Apaseo el Grande, Gto. – La indignación crece en Apaseo el Grande tras la muerte de Oliver Molina, un joven de 19 años, quien fue presuntamente acribillado por elementos de la Guardia Nacional (GN) en la madrugada de este domingo. El trágico suceso ocurrió en la carretera Celaya-Querétaro, cerca de un retén, cuando Oliver regresaba de una fiesta junto a un menor de 16 años y otro amigo.
Según el desgarrador testimonio de sus familiares, el terror se apoderó de los jóvenes al encontrarse con un retén de la GN. "Les dio miedo pararse, el que iba manejando decidió pasar el retén y la Guardia Nacional los persiguió y les comenzó a disparar," relató una persona cercana, confirmando la versión que apunta directamente a los agentes federales.
Bajo una lluvia de balas, Oliver fue alcanzado por los disparos. Aunque sus acompañantes lograron trasladarlo por sus propios medios al Hospital Comunitario de San Miguel Octopan, la gravedad de las heridas fue tal que el joven falleció poco después, dejando una profunda herida en su familia y comunidad.
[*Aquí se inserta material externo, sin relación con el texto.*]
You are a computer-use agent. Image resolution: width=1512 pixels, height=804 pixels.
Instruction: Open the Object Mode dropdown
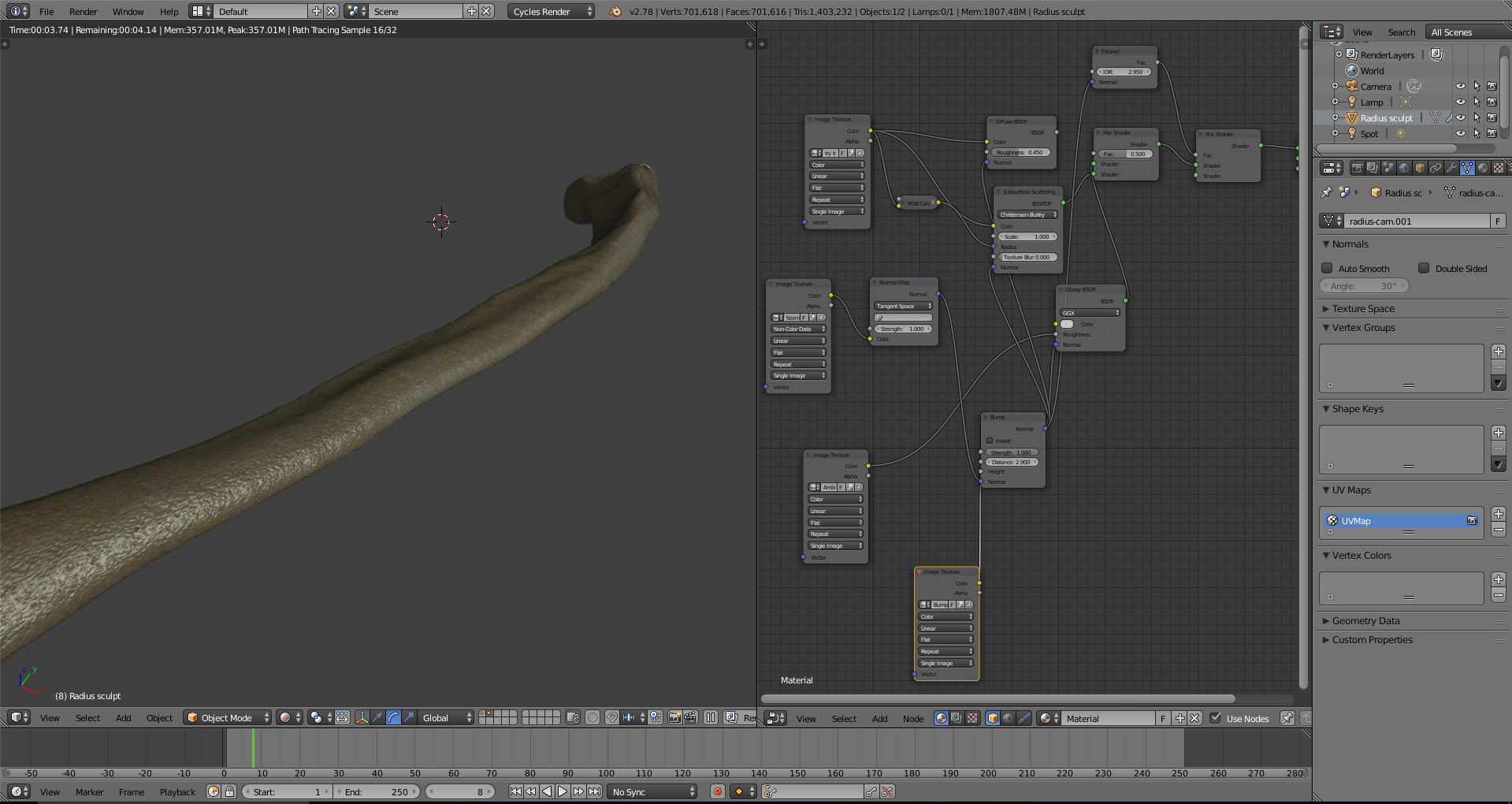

Justicia Exigida Mientras Oliver Descansa
Mientras la familia clama justicia por lo que consideran un homicidio, los restos de Oliver Molina fueron velados y sepultados esta misma tarde de domingo en Apaseo el Grande, bajo un ambiente de dolor y exigencia de verdad.
La Fiscalía General del Estado (FGE) de Guanajuato confirmó el hecho, pero inicialmente omitió la presunta participación de la Guardia Nacional en su reporte, limitándose a señalar el inicio de una carpeta de investigación por una persona mayor de edad fallecida por heridas de bala. Esta omisión inicial ha generado más suspicacia entre los afectados.
Los dos acompañantes de Oliver fueron localizados horas después y, según las denuncias de la familia, habrían sido golpeados por los agentes tras la persecución. La denuncia formal por el presunto homicidio ya fue presentada ante la Fiscalía.
Hasta el momento, la Guardia Nacional ha mantenido un silencio sepulcral sobre el incidente, sin emitir ningún pronunciamiento oficial ante la grave acusación.
Este caso reaviva el recuerdo de la muerte de un menor de 13 años en Juventino Rosas, ocurrida en agosto pasado bajo circunstancias similares que también involucraban disparos de la GN por no detenerse en un retén. La sombra de la impunidad se cierne sobre este nuevo y doloroso episodio.